FOLHA - Como assim desejável?
MEIRELLES
- Porque, na medida em que exista exuberância excessiva e os preços estejam mais altos do que os fundamentos de alguns desses mercados, é natural que em algum momento isso não seja sustentável e haja uma correção de preço. Idealmente esse processo deve ser gradual e ordenado. Porque, se for desordenado, haverá um risco de aumentar de uma forma indiscriminada.

FOLHA - Estamos em que direção?
MEIRELLES
- Hoje é um pouco prematuro para avaliar as implicações dessa turbulência sobre a economia americana e a do resto do mundo e o ordenamento desse ajuste. Os BCs dos países mais afetados estão tomando todas as medidas visando evitar que esse ajuste seja desordenado. Como a exposição total das instituições financeiras norte-americanas ao mercado imobiliário ainda é objeto de certa incerteza, as oscilações podem continuar por algumas semanas. Por quanto tempo? Vai depender do surgimento de novas ocorrências de algumas entidades que estejam com dificuldades.

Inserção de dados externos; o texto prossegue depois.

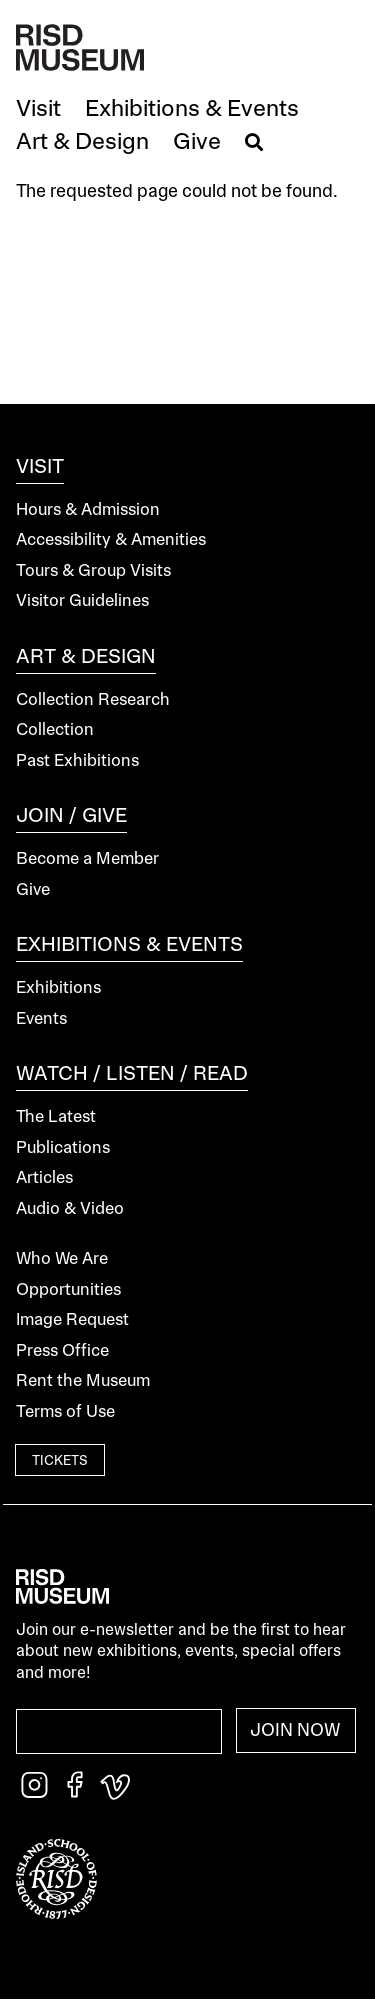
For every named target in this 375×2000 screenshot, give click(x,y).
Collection (55, 730)
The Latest (56, 1117)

Há um fator nessa turbulência que é positivo: o fato de o risco ter sido absorvido por agentes do mundo inteiro. De outro lado, é negativo, porque a turbulência se espalha muito.

FOLHA - Quais as repercussões dessa crise para o cenário econômico global e para o Brasil, em particular?
MEIRELLES
- Esta é a grande questão do momento: avaliar até que ponto as perdas do mercado de crédito americano poderão gerar um determinado nível de aperto de crédito que poderia prejudicar a economia americana em primeiro lugar e, em segundo, as demais. Não é algo muito claro hoje. Em relação ao Brasil, ele está muito mais bem preparado. Ninguém é imune a uma crise de grandes proporções. Mas não há dúvida de que o Brasil está hoje numa posição muito mais confortável para enfrentar os problemas causados pelos ajustes nos mercados.

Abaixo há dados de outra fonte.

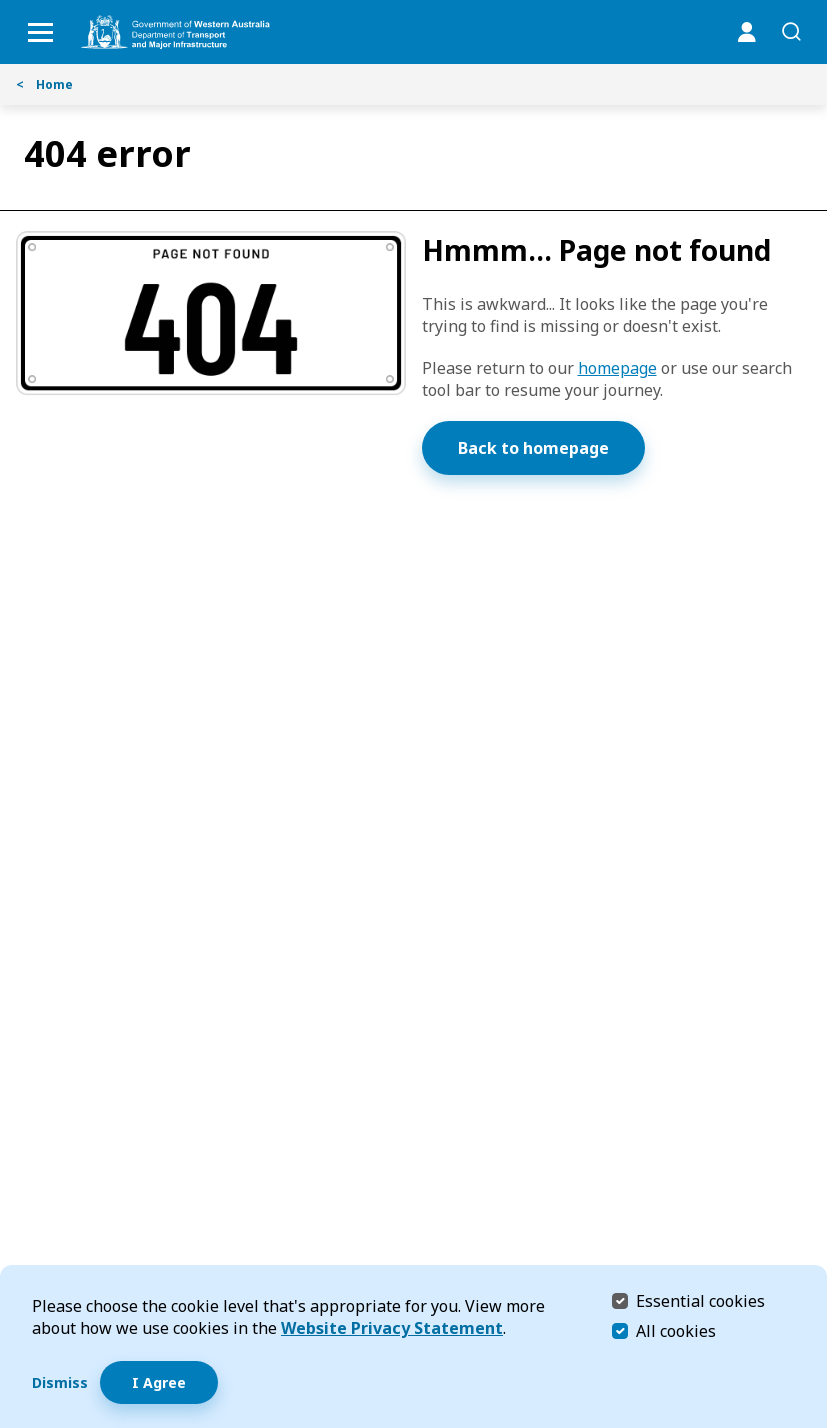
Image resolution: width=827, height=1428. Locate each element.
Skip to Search (5, 5)
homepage (617, 368)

FOLHA - Em que o sr. baseia essa confiança?
MEIRELLES
- O Brasil tem hoje uma economia muito mais balanceada do que tivemos por muito tempo. Uma das fontes de vulnerabilidade foi o setor externo, que hoje é um ponto forte. Reservas internacionais superiores a US$ 150 bilhões mostram a sua importância. Sempre dissemos que havia um custo [das reservas], mas que os benefícios o superavam, e muito. Agora, num período como esse, os ganhos propiciados pela acumulação das reservas ficam mais evidentes. Outro ponto importante é que o câmbio flutuante funciona como uma primeira linha de defesa de choques externos. Além disso, é preciso notar que o BC já estava preocupado com uma certa exuberância nos preços dos ativos de risco.

FOLHA - Preocupado como?
MEIRELLES
- No sentido de que o mercado brasileiro pudesse assumir riscos que, em momentos como este, poderiam trazer problemas para as instituições e para a economia. Foi exatamente visando se prevenir contra isso que o BC introduziu medidas prudenciais na área de risco cambial. Fez passar a ser exigida a alocação de capital para determinados tipos de risco, o que fez as instituições diminuírem suas exposições nesse mercado, o que se prova agora uma medida prudente.
Temos ainda o saldo positivo na balança, uma política monetária que conseguiu ancorar as expectativas de inflação. Com isso, os mercados brasileiros continuam funcionando em absoluta normalidade, sem necessidade de injeções extraordinárias de liquidez.